A memoir of one woman’s curiosity and courage
In one of her talks, she mentions her friend, John Etchemendy, reading her first manuscript saying it’s no good and convincing her she needs to write a memoir which she was reluctant at first.
“Many AI scientists and technologists can write this book, but there are so many young women, young people, immigrants, people of all walks of life out there, who need to identify with the voice that is not a typical AI voice, and you have a journey that you need to share with these people.“
The challenges of being an immigrant and woman in STEM paired with the demands of having a career, a marriage and a motherhood are some of the hardships Dr. Li describes so heartedly.

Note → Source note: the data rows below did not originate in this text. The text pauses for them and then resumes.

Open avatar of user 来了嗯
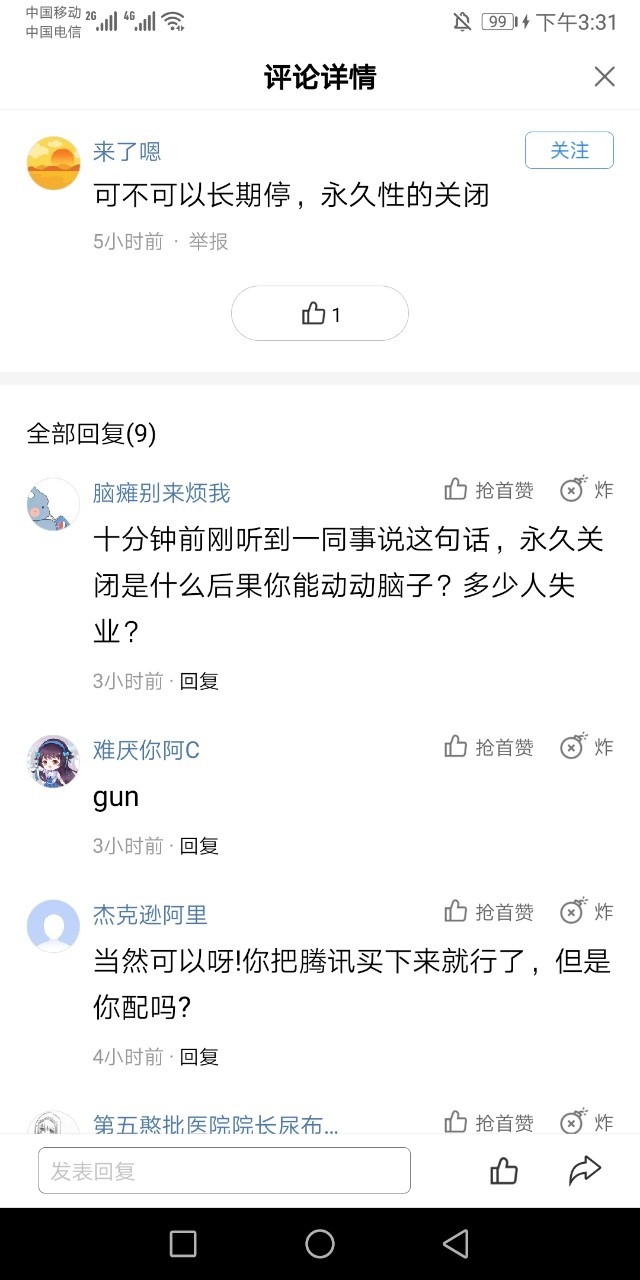The width and height of the screenshot is (640, 1280). pos(53,163)
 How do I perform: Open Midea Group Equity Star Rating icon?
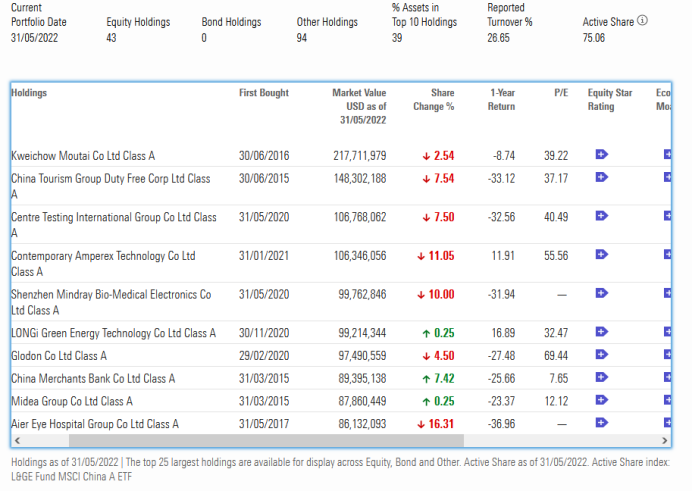pos(601,401)
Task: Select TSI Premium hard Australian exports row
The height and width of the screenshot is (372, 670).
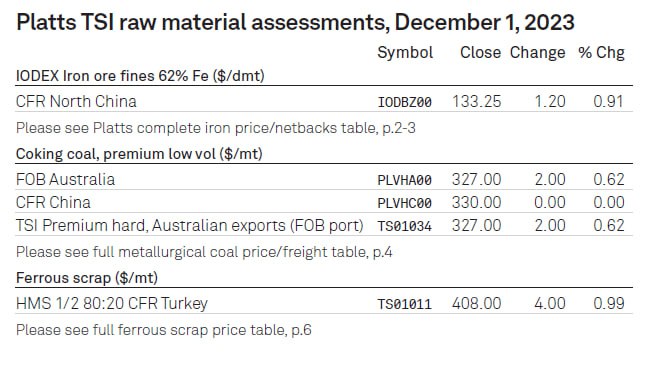Action: coord(324,225)
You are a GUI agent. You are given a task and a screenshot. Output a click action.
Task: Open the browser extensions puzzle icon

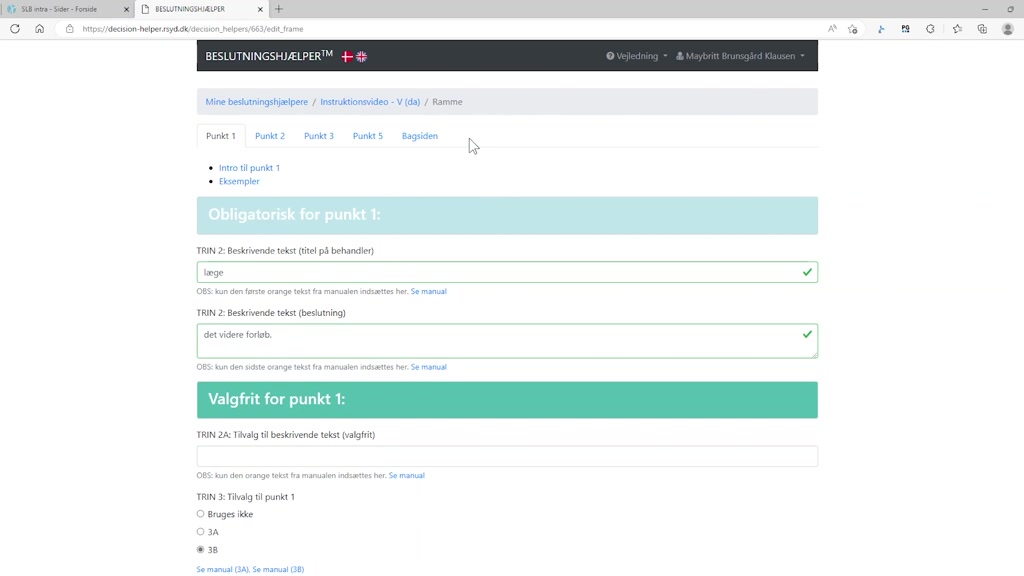(x=930, y=29)
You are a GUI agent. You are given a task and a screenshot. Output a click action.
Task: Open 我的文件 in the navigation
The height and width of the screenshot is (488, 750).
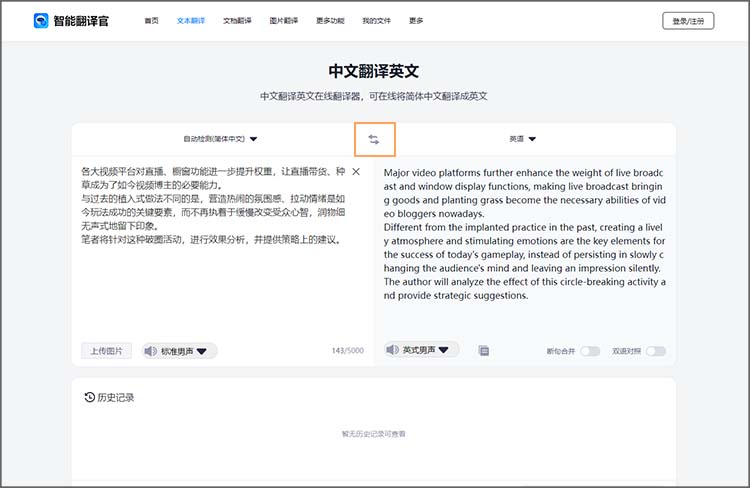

As an immigrant and woman in engineering, I’m really happy she listened to her friend’s advice as her book has become a cosy journey of reminiscing of my own struggles and the spark and passion that made me move forward.
Her book’s final chapter contains probably the most fitting message for all the immigrants scientists out there, “No matter who you are, or where you came from - you belong here“ so that we can build the future together.
The Worlds I See is an inspiring story of one woman’s curiosity and courage following her passion to become a scientist. Today, Dr. Li is a computer science professor and director of the Stanford Human-Centered AI which she founded while she also plays a role as a consultant to the Senate and House sub-committees and the Executive branch on matters concerning AI security and policies.